Medically reviewed by: Mary L. Gavin, MD

What Teachers Should Know

Anorexia is an eating disorder that makes people extremely afraid of gaining weight and gives them a distorted view of their body shape and size. These fears and misperceptions can lead them to restrict how much food they eat through dieting, fasting, and exercising excessively. Some students with anorexia may eat a lot of food (binge eat) and then get rid of the calories by forcing themselves to vomit (purge). Anorexia is likely caused by a combination of psychological, genetic, and social factors.

Anorexia can cause health problems due to undernutrition and low body weight, such as:

  • drops in blood pressure, pulse, and breathing rate
  • irregular menstrual periods
  • bloating, stomach pain, and constipation
  • weakened bones
  • anemia
  • delayed puberty and poor growth

In extreme cases, anorexia can cause severe malnutrition, serious heart problems, and even death.
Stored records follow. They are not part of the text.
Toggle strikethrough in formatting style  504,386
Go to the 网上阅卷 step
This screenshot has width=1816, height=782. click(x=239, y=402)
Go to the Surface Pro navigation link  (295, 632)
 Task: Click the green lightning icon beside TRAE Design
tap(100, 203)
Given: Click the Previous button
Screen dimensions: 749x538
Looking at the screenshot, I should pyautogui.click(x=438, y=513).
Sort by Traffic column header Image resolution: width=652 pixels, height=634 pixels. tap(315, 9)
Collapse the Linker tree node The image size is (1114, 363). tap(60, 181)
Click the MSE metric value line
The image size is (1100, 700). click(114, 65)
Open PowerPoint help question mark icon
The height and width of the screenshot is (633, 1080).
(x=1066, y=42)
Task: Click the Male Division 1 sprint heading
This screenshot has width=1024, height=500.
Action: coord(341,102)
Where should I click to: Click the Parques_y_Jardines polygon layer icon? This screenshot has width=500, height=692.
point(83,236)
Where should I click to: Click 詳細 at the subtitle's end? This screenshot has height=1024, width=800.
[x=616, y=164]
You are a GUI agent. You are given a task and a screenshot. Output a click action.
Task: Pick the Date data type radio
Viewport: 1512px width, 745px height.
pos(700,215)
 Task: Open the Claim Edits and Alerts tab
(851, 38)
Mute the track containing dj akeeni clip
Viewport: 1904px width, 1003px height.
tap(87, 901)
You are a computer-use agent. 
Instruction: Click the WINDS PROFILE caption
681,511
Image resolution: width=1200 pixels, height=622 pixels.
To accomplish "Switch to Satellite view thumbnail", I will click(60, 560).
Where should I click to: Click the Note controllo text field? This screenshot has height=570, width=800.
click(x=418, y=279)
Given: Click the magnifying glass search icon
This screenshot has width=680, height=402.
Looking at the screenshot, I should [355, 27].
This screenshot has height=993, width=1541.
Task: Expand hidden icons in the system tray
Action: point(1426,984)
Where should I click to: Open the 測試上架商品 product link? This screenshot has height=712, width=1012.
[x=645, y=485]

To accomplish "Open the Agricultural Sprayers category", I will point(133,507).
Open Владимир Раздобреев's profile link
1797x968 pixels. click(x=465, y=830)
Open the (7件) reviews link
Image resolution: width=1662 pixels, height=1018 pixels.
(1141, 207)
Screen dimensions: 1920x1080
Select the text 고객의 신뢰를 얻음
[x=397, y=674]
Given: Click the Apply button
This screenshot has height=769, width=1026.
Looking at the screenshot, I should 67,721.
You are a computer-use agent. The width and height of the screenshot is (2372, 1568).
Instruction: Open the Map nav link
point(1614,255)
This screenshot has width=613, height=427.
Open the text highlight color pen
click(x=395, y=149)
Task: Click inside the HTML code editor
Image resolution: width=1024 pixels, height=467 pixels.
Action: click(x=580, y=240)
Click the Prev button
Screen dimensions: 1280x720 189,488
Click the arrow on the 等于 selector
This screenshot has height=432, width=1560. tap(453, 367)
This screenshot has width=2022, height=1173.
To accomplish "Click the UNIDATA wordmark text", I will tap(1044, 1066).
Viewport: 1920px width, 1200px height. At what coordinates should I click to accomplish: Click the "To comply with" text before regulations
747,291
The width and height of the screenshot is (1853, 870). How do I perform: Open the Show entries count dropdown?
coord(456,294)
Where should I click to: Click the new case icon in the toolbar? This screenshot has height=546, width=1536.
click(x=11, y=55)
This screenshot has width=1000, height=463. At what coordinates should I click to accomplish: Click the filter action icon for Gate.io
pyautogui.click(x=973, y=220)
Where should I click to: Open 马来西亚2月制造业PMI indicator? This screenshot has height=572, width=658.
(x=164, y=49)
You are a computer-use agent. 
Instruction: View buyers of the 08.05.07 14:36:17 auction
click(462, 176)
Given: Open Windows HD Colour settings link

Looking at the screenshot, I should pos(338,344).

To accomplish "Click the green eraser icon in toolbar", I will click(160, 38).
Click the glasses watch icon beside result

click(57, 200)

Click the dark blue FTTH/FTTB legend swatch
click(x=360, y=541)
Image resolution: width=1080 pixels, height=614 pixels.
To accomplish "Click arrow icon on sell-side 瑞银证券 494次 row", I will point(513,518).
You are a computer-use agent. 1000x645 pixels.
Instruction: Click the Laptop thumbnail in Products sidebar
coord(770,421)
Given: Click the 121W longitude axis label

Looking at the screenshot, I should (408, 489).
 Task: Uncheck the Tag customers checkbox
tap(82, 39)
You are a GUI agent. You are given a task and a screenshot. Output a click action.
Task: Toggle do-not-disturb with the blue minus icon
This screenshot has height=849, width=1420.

Students with anorexia may:

  • look thin or lose weight quickly
  • feel self-conscious about their appearance and may wear baggy clothes to hide weight loss
  • act withdrawn, depressed, or anxious around classmates
  • be tired, moody, or irritable
  • feel cold or dizzy
  • skip meals and avoid going to the cafeteria
  • exercise as much as possible
  • have trouble with concentration, focus, and memory
  • miss class time and assignments due to medical appointments
  • need support from a school counselor or school nurse

What Teachers Can Do

Early detection is the best way to successfully treat eating disorders such as anorexia. If you know or suspect that a student has anorexia, it is important to refer them for assistance. The school counselor or school nurse can help.

In your classroom, maintain an atmosphere that promotes health and wellness without focusing on weight. Demonstrating healthy attitudes about food, exercise, and body image can help set a good example for your students.